Credit card statements and income tax returns met certain death Saturday at Southpointe Common.
Red Deer residents flocked to the Alberta Motor Association office, the trunks and back seats of their vehicles flush with personal documents loaded with their private information they wanted destroyed, as a specialized truck hauled stacks of papers up onto its roof and down into the depths of its shredding machine.
By 10 a.m. — when the event was supposed to have begun — the RCMP, AMA and Paper Cuts Ltd. staff members had already done away with the junk of about 50 people.
“I imagine we’ll probably get five or six tons of paper (by the day’s end),” said Paper Cuts Ltd. manager Peter Kocher.

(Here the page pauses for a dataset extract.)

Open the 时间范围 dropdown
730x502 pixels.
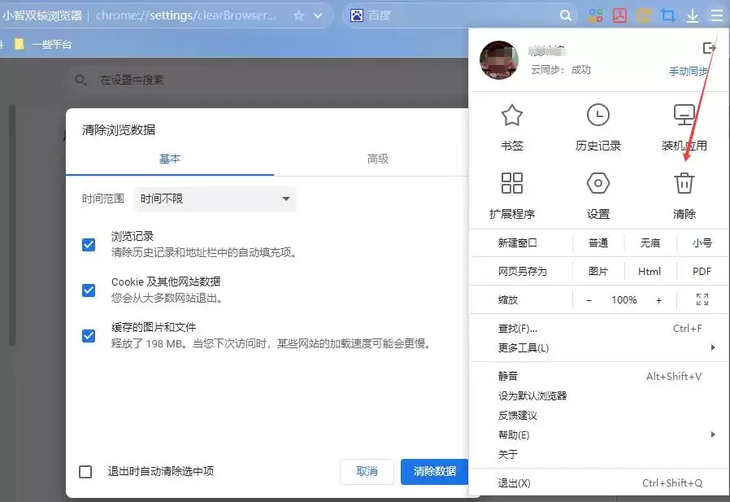tap(215, 199)
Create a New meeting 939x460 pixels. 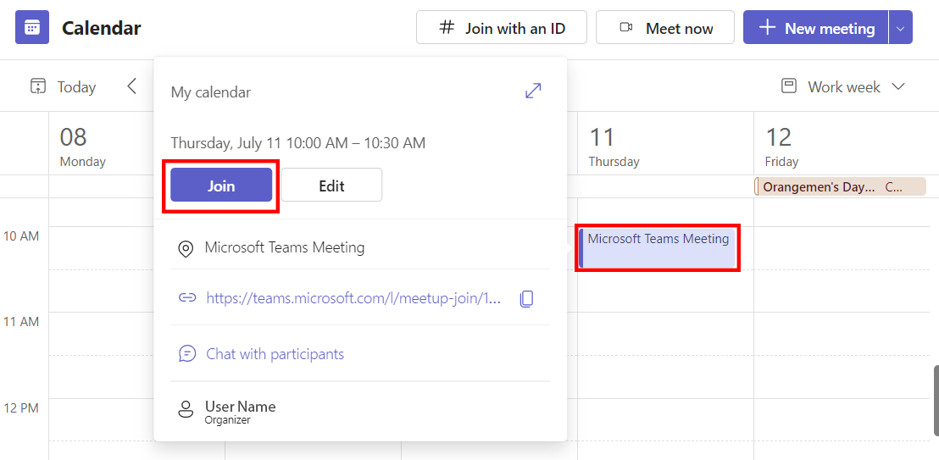tap(816, 28)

Shelley Thornton had four boxes of paperwork to dispose of. She worked from home, had confidential information she needed to be rid of and said the little shredder she has for her office can only handle a few documents at once, making it a painstaking process.
“I’m in credit collection, so I know the things that can happen if your credit card information gets out there,” said Thornton.

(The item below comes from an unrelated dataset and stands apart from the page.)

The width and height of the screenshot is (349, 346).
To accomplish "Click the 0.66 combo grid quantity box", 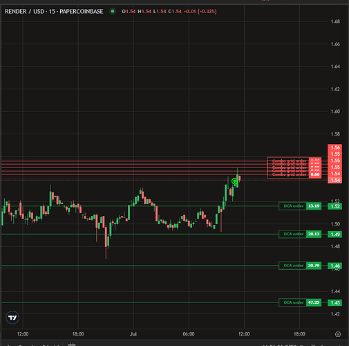I will pyautogui.click(x=315, y=174).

The purpose of the event, in its fourth year and bringing in people like never before, is to raise awareness about the importance of properly and safely disposing of documents, in light of the fraud that can be perpetrated if criminals get their hands on one’s personal information.

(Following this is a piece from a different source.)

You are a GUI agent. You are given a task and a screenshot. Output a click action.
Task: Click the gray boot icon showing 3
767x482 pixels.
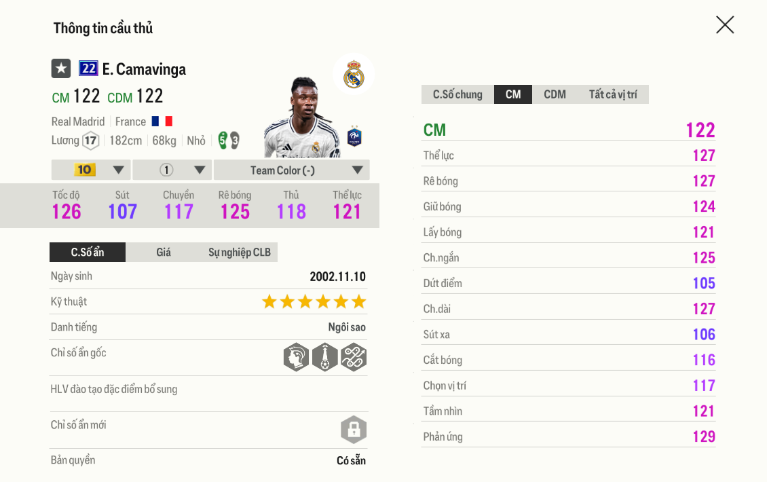234,141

“Identify theft is one of the fastest growing crimes, and that’s basically someone stealing your identity for fraudulent purposes,” said Christine Waldo, AMA member services manager.
“To do that, they will go through your garbage to get your credit card receipts or anything like that . . . It’s shocking, some of the lengths they’ll go to.”
Red Deer City RCMP spokeswoman Const. Sabrina Grunow was on hand, helping people truck paperwork from their vehicles to the shredder.
She said that the finely cut up documents would be so difficult to piece back together, especially when shredded with other paperwork, that it would be virtually impossible for a criminal to do so.
Criminals are opportunistic, she added, and likely wouldn’t go to such strenuous efforts if would-be targets take precaution.
“Fraud is one of the biggest mechanisms for criminal activity in the country at the moment,” said Grunow. “It’s surpassing drug sales at this point . . . People can use that information in paperwork to obtain mortgages, car rentals, anything.”
Some identity theft operations are global in nature and can be difficult to investigate and prosecute, but federal legislation enacted this year has helped police forces crack down under new provisions in the Criminal Code, Grunow said.